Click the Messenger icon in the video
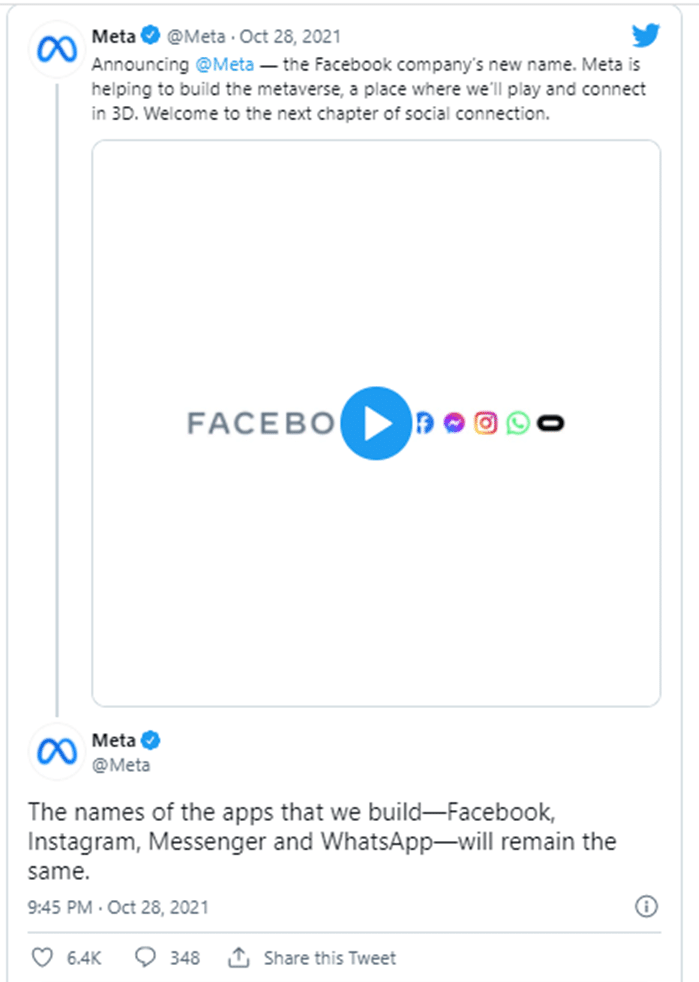699x982 pixels. click(x=454, y=423)
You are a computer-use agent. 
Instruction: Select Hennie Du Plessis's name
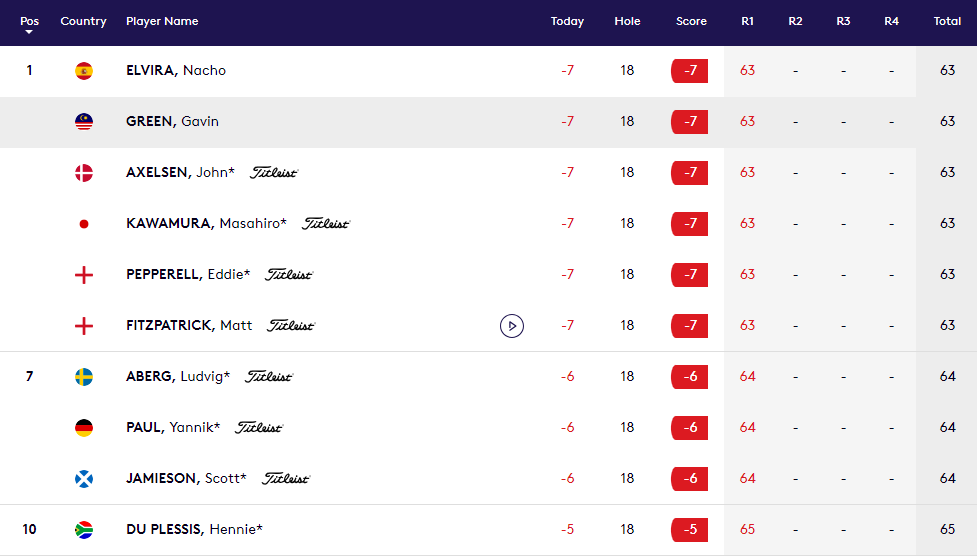pyautogui.click(x=194, y=530)
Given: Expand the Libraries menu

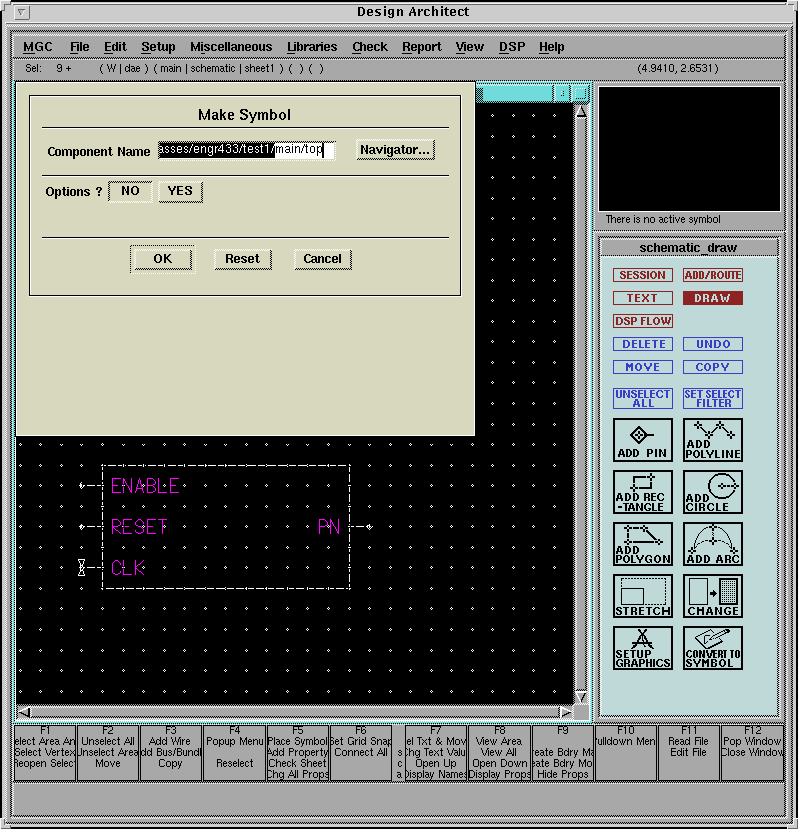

==============================

The answer must be the data above, repeated exactly, with no pictures.

Click the Messenger icon in the video
699x982 pixels. click(x=454, y=423)
You are a computer-use agent. 
Instruction: Select Hennie Du Plessis's name
pyautogui.click(x=194, y=530)
Given: Expand the Libraries menu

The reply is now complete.